Computers, Privacy & the Constitution

The Campaign Against Privacy:
How Propaganda is Used to Perpetuate Surveillance and State Power

-- EthanThomas - 03 May 2017

Propaganda and Power Through Subtle Influence

The American public's deep reliance on the internet and cloud services has given rise to a problem that is not unique in nature, but has changed in type. Governments hunger for power, and surveillance is a time-tested way for governments to ascertain knowledge and control in subtle ways. Influencing behavior not by heavy-handed force, but by understanding and manipulating people's own preferences, is a particularly desirable method for democratic governments that must keep the people content that they are making their own decisions. In other words, allowing people to make their own decisions but surreptitiously influencing those choices has proven an excellent means of control for the American government.

This strategy is by no means new, but the battle has assumed a different form, as reliable means for encryption and anonymity have become easily accessible. The most powerful surveillance network ever to exist has risen simultaneously with the most effective means of widespread yet anonymous communication. Some governments have tried to respond with traditional means of control, such as mandatory key disclosure programs,(1) or outright bans of privacy-protecting software.(2) But the American government chooses to fight this threat to its growing power in its traditionally subtle way: do not exert direct force, but persuade people that there is something dangerous or taboo about circumventing the surveillance and control networks. This is accomplished through a campaign of propaganda against effective, widely available, and largely open-source programs that protect secrecy and anonymity.

The Importance of Anonymity and Protected Communication

Individual autonomy is drastically undercut when the threat of monitoring always lurks in the background. "Autonomy is vitiated by the wholesale invasion of secrecy and privacy. Free decision-making is impossible in a society where every move is monitored . . . ."(3) The ability to communicate anonymously and free from this fear of eavesdropping is central not only to personhood, but to a functional democracy as well.(4)

Even with relatively secure means of communication, government access is a serious concern. Last year, the FBI sought information about users of the encrypted-messaging app Signal.(5) Notoriously, encrypted email service Lavabit was required by a court order to turn over its private keys, which would have given the government the ability to break through the encryption of all Lavabit email accounts.(6) The regular use of national security letters in this context amplifies these concerns, because there is a severe lack of transparency and judicial oversight.(7)

Many times, targets of surveillance will never know who is seeing their private correspondence, when, or why; thus, without reliable encryption and anonymization, any individual is constantly at risk that they are being monitored or profiled.
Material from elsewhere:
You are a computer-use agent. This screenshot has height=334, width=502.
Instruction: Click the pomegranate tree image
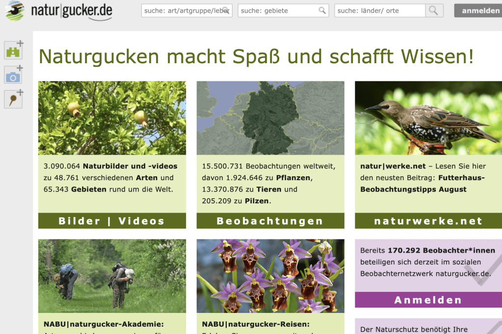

The Tactics of Anti-Privacy Propaganda

The U.S. government and corporate entities that benefit from commonplace surveillance have taken a strong stance against secure means of communication, and encryption in particular, by highlighting instances where criminals or terrorists use these tools and perpetuating the "if you have done nothing wrong, you have nothing to hide" narrative.(8) These tactics and the overall message against encryption ignore legitimate needs for the technology, and they reveal troubling motives to the government's approach to technology, privacy, and free speech.

A prevalent tactic is to associate secure or anonymous communication with criminality or terrorism. In one report (by a private firm), Tor, VPN services, and several messaging applications are identified as "Tech for Jihad."(9) Tor in particular has gained a reputation as "the web browser for criminals,"(10) merely because it serves to anonymize users. Telegraph, an app which can send encrypted and self-deleting messages, has been identified as "the app of choice for jihadists."(11)

The government has itself played a significant role in associating privacy-protecting or anonymizing tools with criminality. The standoff between Apple and the FBI over the San Bernardino shooter's iPhone brought to the forefront the government's discomfort with encryption.(12) The Manhattan District Attorney's Office argues that "[t]here is an urgent need for federal legislation that would compel software and hardware companies that design or build mobile devices or operating systems to make such devices amenable to appropriate searches."(13)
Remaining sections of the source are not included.